** Task brief **
Return each line in the items below that contains the string "computer". Case counts.

** Excerpted data **
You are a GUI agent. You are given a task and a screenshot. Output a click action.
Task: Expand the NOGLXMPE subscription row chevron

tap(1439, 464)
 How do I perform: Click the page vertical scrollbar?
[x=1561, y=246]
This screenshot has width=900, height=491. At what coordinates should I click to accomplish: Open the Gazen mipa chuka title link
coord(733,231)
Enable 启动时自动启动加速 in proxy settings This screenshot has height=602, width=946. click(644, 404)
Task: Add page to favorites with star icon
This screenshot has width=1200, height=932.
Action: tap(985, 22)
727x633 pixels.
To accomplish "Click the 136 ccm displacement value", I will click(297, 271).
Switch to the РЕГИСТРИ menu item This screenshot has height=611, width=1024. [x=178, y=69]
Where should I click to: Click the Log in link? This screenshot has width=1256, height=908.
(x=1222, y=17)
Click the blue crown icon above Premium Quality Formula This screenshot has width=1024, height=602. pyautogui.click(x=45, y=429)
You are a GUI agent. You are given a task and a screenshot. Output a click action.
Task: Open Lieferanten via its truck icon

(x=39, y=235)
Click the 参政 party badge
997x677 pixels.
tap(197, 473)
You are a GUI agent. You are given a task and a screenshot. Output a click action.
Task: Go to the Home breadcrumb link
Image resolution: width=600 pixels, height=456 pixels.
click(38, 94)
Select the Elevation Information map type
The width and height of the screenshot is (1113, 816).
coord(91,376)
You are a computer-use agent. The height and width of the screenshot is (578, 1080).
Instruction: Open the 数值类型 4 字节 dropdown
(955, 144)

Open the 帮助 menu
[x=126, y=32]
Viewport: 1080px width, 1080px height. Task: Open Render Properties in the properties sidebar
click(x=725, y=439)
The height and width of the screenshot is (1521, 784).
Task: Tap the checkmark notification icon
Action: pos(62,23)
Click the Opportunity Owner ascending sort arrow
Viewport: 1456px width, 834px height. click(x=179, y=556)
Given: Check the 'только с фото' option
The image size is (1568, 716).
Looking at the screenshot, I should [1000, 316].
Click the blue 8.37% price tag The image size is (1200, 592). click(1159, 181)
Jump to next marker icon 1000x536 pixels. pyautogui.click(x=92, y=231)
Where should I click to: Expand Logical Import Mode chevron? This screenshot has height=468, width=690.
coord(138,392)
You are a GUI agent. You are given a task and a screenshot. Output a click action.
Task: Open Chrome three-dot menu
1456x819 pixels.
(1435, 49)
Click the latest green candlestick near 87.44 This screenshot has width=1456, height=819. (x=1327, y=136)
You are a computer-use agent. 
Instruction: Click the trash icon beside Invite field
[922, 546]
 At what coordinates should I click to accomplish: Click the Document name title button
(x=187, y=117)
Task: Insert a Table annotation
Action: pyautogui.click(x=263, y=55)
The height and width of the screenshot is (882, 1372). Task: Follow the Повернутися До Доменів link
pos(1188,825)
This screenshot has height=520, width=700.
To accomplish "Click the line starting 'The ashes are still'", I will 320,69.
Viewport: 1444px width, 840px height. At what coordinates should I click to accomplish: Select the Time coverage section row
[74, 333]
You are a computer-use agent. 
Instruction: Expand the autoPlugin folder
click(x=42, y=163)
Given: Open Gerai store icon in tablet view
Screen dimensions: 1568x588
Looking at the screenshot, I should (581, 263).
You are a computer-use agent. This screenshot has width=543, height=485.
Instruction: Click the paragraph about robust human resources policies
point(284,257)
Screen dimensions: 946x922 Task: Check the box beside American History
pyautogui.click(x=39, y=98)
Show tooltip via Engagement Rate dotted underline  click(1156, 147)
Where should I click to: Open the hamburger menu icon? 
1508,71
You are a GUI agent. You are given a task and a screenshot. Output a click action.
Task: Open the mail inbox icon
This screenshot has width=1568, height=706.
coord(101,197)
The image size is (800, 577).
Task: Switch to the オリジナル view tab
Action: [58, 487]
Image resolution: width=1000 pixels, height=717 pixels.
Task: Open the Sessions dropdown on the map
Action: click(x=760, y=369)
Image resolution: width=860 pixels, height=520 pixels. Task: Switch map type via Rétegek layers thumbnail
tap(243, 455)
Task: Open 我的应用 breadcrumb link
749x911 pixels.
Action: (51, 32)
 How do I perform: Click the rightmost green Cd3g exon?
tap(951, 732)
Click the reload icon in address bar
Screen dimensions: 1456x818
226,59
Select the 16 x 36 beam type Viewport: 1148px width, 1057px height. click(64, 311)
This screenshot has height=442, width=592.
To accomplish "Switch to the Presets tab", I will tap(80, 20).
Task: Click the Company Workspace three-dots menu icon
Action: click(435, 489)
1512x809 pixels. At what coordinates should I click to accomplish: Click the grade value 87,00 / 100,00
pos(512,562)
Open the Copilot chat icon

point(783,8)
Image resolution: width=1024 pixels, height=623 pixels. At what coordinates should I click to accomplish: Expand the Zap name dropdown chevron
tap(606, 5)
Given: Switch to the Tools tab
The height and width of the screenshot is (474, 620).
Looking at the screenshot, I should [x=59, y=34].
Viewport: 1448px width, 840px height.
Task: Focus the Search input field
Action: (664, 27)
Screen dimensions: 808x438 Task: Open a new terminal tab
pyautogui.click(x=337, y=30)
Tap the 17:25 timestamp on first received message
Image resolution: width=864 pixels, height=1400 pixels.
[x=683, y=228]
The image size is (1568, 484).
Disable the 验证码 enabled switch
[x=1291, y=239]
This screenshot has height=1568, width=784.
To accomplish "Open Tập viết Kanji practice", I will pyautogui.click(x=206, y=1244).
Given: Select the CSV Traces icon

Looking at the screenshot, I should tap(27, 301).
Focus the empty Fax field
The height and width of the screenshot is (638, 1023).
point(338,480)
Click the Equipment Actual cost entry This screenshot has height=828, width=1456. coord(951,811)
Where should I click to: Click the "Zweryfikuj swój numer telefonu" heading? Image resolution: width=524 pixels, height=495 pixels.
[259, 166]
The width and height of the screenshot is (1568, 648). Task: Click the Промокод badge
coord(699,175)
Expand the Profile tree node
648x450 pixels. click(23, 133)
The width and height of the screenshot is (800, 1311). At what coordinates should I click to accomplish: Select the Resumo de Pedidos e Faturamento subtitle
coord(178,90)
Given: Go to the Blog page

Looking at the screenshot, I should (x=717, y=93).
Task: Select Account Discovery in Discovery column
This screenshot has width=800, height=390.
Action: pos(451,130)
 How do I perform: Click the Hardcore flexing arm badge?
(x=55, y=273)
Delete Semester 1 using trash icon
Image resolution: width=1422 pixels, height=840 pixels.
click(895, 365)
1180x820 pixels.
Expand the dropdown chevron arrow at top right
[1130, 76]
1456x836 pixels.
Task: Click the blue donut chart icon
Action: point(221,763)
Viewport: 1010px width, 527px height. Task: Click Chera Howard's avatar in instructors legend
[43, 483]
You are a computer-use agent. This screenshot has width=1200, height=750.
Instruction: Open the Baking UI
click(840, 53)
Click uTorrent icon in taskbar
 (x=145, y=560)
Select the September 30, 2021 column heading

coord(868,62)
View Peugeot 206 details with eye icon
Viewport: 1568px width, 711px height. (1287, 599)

** The result **
You are a computer-use agent. The height and width of the screenshot is (578, 1080).
You are a computer-use agent. 
You are a computer-use agent. 
You are a computer-use agent. This screenshot has width=543, height=485.
You are a computer-use agent. This screenshot has width=1200, height=750.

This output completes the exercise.